新曲CD初回限定版出来上がりました、PV出来ました、学校の編入手続きと新居の手配終わりましたよー、全部。


それも全部、あたしの腹肉を増やすほどのストレスと共にね。


毎晩毎晩、打ち合わせや何だかんだで飲んで、朝一番で彼らのために運転手をやって、現場で皆に頭下げまくって、土下座して、言い訳して、と必死に走り回っている積りなのに、何故か食欲が沸いて来るのは生まれ付いてのデブ体質だからだろう。


正に『ナチュラルボーン・メタボリック』だ。


「おい、コラァ。ペップスnext無いやんか! 」
「はいただいまー! 」
「ミルク」
「かしこまりましたー」


楽屋がメイドカフェだよ、これじゃ。


まあ、唯一のメイドだけども、デブでブサイクの。


車にあらかじめクーラーボックスを用意して、その中にペップスやおいひぃミルクを詰め込んであるからと、駐車場に向かう。

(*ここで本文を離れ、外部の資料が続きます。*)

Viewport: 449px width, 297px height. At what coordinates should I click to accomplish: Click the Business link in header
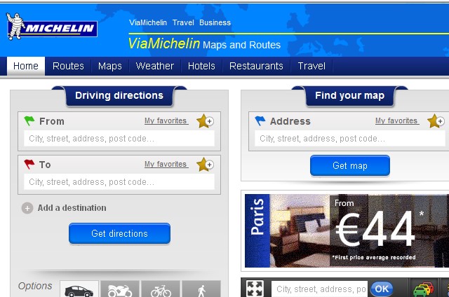tap(215, 22)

この飲料代だって、ドケチで有名な会社に領収書を通すのにどれだけ苦労したか。


「なんやこれ、飲料代って」
「彼らの指定なんです、だから、大量購入しました」
「ホンキホーテで買うたんやろな、安い店でないとオチへんで」
「もちろんです、1円でも安い店を探しましたから」


部長の不機嫌な顔、そんなの構わずに領収書を押し付けたのも今となってはいい思い出だ。


そんな事を考えながら、トランクの中を開けてドリンクを探していると、不意に背後から抱きつかれる。